▶ Complete the following
a. In the comments on Mason District health services, what kind of bond paid for the Merrifield Center?
b. Echo the part of the comments on Mason District health services from "2. It's actually" to "down Bailey's entirely.", word for word.


    What is going on in Mason District? Supervisor Gross is moving health services out, yet still has a budget for her $125m human services building at Willston.

    What gives?

  2. It's actually a much much better facility, though. And the county will be saving money on rent by having it in a county building instead of a rental storefront. Don't you all want to save money?

    Bailey's Clinic is not a place where people go for urgent care, that's still (unfortunately) the ER, Bailey's is where extremely poor and uninsured people go to get primary-care appointments and chronic conditions treated.

    If we closed the Medicaid gap in VA, we could pretty much close down Bailey's entirely.

  3. TO: Anonymous10/9/15, 3:34 PM

    Merrifield Center cost taxpayers $80+m in an Economic Development Authority Bond. Taxpayers don't get a vote on those but they get to pay off the debt via higher taxes. When another government building is constructed it also creates ongoing expenses and deepens the debt. EDA bonds are a lot of the county deficit and paying them off plus interest runs up our taxes.

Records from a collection
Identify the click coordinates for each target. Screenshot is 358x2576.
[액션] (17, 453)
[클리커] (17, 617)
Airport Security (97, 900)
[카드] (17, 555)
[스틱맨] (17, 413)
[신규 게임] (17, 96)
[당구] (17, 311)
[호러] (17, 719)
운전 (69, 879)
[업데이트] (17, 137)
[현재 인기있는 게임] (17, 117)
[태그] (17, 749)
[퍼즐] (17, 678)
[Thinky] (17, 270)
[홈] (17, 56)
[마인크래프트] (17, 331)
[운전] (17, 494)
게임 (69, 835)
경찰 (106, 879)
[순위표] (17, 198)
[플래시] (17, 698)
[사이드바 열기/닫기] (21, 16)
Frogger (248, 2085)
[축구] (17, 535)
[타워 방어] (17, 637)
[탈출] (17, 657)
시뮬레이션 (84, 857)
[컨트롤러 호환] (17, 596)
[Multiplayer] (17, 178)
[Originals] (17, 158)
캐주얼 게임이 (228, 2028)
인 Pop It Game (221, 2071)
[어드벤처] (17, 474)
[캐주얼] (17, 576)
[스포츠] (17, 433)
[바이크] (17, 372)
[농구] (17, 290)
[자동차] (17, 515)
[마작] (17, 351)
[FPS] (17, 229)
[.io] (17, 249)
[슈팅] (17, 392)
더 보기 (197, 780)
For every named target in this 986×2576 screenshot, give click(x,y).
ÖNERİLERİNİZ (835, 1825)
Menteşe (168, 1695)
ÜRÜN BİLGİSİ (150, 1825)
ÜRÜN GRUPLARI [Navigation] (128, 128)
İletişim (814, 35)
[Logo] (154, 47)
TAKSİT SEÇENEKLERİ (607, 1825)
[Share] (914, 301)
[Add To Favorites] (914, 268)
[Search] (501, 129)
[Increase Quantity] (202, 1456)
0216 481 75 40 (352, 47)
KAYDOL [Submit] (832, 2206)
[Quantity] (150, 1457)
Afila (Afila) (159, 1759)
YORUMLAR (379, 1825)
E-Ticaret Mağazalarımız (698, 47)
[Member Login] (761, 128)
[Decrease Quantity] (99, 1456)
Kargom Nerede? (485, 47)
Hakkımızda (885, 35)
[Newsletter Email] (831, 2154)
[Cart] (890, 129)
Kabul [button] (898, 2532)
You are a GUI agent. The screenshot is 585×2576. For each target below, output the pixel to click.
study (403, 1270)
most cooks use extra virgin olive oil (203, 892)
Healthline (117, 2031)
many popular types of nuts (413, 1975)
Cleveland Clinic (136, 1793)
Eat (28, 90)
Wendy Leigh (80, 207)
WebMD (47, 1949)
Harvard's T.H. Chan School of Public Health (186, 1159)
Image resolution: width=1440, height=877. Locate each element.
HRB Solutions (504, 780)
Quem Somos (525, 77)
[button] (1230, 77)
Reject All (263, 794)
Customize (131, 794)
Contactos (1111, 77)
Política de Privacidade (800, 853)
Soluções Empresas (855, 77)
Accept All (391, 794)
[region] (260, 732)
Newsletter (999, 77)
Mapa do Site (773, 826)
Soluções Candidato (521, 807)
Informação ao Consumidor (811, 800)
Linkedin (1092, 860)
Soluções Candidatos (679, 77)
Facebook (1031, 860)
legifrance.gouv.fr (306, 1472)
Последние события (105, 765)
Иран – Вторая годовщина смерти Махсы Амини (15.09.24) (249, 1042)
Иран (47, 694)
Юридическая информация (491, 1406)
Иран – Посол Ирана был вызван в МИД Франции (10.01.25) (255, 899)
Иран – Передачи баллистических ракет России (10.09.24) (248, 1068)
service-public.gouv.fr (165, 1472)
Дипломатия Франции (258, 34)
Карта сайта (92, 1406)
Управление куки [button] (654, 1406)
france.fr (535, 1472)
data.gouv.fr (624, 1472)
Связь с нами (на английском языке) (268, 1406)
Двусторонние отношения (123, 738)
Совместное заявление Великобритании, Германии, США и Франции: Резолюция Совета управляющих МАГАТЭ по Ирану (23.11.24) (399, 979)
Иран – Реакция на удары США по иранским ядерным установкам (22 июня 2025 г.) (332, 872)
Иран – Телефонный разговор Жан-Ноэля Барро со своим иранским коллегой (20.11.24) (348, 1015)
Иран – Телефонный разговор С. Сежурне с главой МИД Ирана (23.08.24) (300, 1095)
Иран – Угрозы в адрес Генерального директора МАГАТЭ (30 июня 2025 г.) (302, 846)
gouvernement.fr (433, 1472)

▶ Task-by-task results
a. An Economic Development Authority bond.

b.
2. It's actually a much much better facility, though. And the county will be saving money on rent by having it in a county building instead of a rental storefront. Don't you all want to save money?

    Bailey's Clinic is not a place where people go for urgent care, that's still (unfortunately) the ER, Bailey's is where extremely poor and uninsured people go to get primary-care appointments and chronic conditions treated.

    If we closed the Medicaid gap in VA, we could pretty much close down Bailey's entirely.